In my last post, I observed that the behavior of the S&P 500 Index during its day hours (open to close) was quite different--and independent of--its behavior during night hours (close to open). As I noted on my Trader Performance page, this calls into question market analyses utilized by daytraders that incorporate overnight data.

Unfortunately, overnight information is embedded within many traditional technical indicators utilized by daytraders. These include, not only price series, but such measures as TRIN, advances/declines, and oscillators covering multiple days.

Above we have a chart that features three advance-decline lines and SPY, going back to early March, 2003. The dark blue line is a traditional advance-decline line derived from the 17 stocks in my Institutional basket. These issues are highly liquid stocks that represent the major sectors that are part of the S&P 500 Index. My historical studies have found that these stocks track the SPX quite well.

The yellow line is an advance-decline line derived solely from the overnight performance of the stocks. In other words, we are cumulating the gap between the prior day's close and the current day's open. Note the persistent upward trend--precisely the same pattern we saw with the "Nighttrading" S&P Index from the previous post.

The red line is an advance-decline line built solely upon the day session performance of the stocks. Here we are cumulating the open to close performance of the stocks. Observe that we have a rather steady downward trend. This is the same pattern we saw with the "Daytrading" S&P Index in the last post.
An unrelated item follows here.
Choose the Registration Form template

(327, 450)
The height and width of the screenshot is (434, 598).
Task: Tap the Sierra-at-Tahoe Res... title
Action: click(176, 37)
The traditional advance-decline line is basically an amalgam of the two lines. It does not reflect actual stock performance experienced by a daytrader. For that, we might need to use an advance-decline measure drawn solely from day session (open to close) data. Similarly, any effort to assemble overbought-oversold measures for the market should draw upon day session performance: the actual market being traded by the daytrader. It may well be that technical indicators so constructed would do a better job than traditional measures at identifying tradable patterns for the daytrader.

Perhaps the following example makes the issue clearer. Let's say that I live in an area of New Mexico at high altitude. You wish to visit me and ask me what kind of clothes you should pack for the climate. I tell you that the average temperature is 60 degrees F., and you accordingly pack a light sweater and jeans. When you arrive, however, you find that daytime temperatures hit the 90s and nights get into the 30s. The average temperature did not help you pack; it obscured important differences between day and night.

By looking at average price performance across entire days, daytraders can similarly obscure important day and night differences. What does it matter that "the trend is up" or "the market is strong" if the trend has no statistical bearing on the hours that you are trading--or, in the case of the advance-decline numbers--a slightly *negative* correlation (-.22)?

And if your goal is to capture trending behavior in the markets, is daytrading an appropriate strategy? Does closing positions at the end of the day lower risk, or does it reduce reward?